-- Stored data --
********

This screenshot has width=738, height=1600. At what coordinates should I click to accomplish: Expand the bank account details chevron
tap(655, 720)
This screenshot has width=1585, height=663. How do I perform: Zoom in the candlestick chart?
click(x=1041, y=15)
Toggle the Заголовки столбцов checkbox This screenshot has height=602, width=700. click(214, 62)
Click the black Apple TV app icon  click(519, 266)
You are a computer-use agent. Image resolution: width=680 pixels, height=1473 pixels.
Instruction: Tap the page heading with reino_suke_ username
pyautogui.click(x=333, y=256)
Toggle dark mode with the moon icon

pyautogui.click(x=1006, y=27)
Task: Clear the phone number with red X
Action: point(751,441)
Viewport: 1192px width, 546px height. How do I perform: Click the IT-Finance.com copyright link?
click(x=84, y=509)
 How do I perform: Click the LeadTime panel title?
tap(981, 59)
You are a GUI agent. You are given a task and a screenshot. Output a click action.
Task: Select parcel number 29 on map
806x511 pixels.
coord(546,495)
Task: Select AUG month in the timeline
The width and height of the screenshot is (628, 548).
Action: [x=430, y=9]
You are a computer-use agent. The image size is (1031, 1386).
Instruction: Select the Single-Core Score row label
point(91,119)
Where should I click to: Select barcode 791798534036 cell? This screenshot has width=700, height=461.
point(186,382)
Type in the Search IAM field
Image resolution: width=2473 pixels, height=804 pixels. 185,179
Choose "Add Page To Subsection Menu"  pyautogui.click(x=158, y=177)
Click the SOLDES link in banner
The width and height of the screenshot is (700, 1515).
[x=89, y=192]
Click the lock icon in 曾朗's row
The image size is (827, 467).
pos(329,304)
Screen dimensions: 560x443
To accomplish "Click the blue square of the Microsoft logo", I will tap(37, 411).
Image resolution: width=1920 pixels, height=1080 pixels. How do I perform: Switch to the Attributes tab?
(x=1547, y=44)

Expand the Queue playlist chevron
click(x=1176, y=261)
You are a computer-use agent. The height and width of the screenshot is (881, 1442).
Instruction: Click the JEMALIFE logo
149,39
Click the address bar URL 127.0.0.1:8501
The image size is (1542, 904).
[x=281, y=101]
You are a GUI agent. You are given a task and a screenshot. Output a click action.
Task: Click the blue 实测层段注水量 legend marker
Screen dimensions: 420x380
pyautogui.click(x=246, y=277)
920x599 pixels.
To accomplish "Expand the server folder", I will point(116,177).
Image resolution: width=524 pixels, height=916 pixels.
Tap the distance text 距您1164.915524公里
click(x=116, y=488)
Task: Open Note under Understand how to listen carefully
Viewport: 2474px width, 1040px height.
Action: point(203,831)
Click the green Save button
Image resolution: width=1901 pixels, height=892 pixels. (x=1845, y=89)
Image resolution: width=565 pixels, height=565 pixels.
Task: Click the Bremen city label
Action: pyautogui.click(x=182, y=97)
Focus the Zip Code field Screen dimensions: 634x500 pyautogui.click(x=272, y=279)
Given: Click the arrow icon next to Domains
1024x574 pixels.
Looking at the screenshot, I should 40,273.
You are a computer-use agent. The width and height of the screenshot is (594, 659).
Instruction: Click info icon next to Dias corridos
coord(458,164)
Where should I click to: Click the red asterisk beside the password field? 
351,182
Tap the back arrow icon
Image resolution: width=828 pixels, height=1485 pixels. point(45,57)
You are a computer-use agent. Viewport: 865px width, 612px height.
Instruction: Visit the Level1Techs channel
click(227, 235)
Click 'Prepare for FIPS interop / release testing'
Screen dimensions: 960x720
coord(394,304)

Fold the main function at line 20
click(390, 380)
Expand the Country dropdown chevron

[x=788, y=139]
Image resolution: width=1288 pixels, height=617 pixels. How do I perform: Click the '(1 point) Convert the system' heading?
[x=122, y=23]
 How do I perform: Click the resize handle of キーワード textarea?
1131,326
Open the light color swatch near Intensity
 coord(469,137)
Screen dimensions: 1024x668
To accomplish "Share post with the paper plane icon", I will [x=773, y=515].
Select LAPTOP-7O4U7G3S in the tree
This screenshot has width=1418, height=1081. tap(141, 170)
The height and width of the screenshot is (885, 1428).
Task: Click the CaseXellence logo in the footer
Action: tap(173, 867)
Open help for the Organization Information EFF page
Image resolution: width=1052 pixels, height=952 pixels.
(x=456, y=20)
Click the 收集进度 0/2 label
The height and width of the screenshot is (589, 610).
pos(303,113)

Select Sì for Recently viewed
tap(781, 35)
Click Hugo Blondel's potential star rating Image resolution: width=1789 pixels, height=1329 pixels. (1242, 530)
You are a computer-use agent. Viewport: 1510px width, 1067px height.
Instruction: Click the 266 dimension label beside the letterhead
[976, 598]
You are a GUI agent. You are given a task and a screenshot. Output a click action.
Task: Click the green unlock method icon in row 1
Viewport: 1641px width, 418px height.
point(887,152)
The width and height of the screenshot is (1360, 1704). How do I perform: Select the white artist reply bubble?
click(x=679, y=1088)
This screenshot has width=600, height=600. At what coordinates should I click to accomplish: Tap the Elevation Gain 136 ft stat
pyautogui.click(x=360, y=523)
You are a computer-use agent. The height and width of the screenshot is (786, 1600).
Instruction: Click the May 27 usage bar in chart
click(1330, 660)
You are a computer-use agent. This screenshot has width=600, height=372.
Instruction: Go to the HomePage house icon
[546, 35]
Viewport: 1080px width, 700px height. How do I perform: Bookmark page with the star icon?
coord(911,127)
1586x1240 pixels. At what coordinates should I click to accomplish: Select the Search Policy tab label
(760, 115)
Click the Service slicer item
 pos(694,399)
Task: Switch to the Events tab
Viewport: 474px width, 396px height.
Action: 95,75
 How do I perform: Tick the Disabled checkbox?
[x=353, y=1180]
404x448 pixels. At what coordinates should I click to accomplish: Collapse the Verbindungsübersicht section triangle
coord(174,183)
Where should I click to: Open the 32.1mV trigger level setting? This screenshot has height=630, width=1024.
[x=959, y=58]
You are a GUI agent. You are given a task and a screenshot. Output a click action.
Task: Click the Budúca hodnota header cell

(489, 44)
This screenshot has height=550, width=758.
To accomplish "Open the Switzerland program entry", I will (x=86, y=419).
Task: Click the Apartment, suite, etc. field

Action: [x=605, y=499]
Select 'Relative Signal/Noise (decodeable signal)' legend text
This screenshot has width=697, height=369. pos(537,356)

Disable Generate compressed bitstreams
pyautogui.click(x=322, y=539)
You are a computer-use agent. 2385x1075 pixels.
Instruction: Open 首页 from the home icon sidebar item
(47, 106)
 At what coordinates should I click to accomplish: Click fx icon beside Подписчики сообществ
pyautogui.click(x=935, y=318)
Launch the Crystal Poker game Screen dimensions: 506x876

********

-- Exercise description --
Whenever a line in the records contains the word "will", copy that line.

-- Answer box --
To accomplish "Click the blue square of the Microsoft logo", I will tap(37, 411).
To accomplish "Expand the server folder", I will point(116,177).
To accomplish "Share post with the paper plane icon", I will [x=773, y=515].
To accomplish "Open the Switzerland program entry", I will (x=86, y=419).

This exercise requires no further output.